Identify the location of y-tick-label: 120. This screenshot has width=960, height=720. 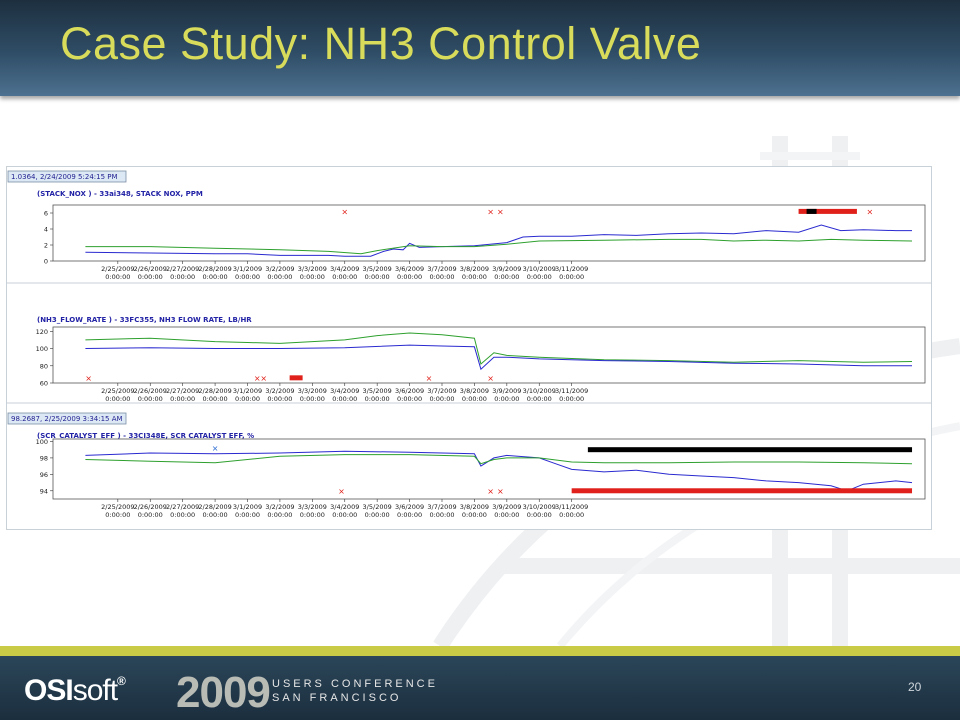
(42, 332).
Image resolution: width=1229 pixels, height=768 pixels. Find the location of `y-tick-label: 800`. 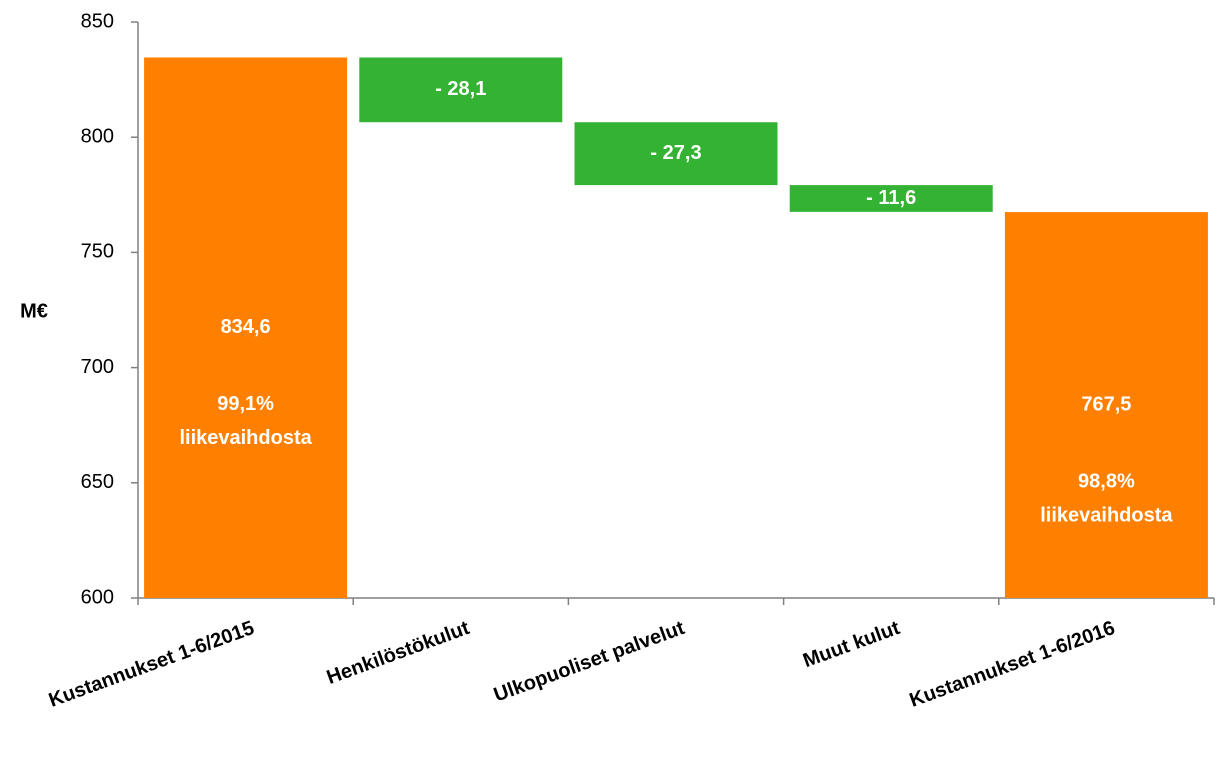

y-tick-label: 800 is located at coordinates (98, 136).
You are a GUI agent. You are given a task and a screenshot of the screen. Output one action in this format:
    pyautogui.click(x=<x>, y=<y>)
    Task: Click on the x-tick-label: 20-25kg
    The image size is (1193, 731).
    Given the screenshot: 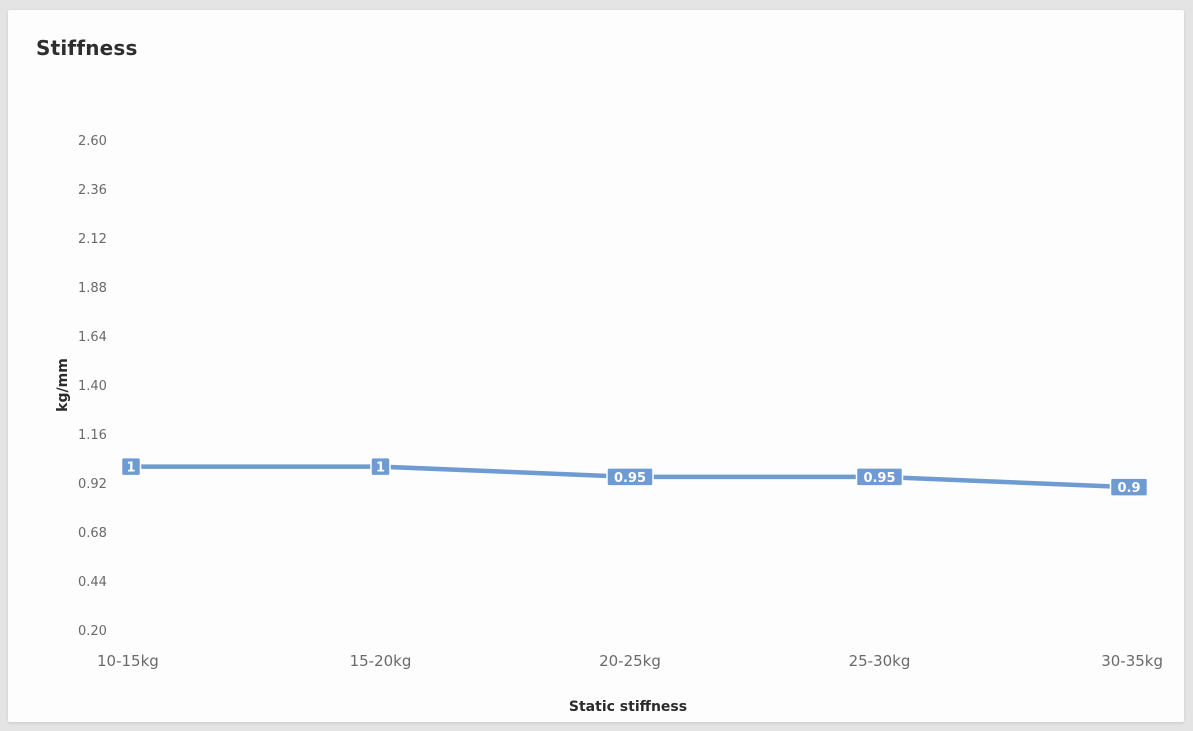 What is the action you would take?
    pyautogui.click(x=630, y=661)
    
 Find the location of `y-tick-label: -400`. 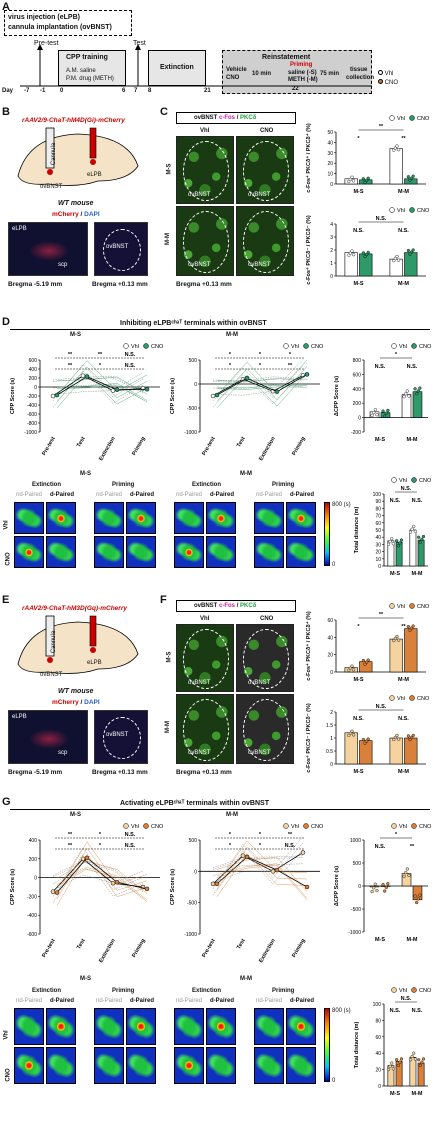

======

▶ _Your objective_
Convert the items above, starting at the first one and ending at the line that contains "y-tick-label: 800 is", into a two-column CSV with the headers text and answer. Use one row per item, put each field in quotes, replace line breaks with spaces, and omit the pictures.

▶ _Response to this exercise_
text,answer
"Identify the location of y-tick-label: 120. This screenshot has width=960, height=720.","(42, 332)."
"Image resolution: width=1229 pixels, height=768 pixels. Find the location of `y-tick-label: 800`.","y-tick-label: 800 is located at coordinates (98, 136)."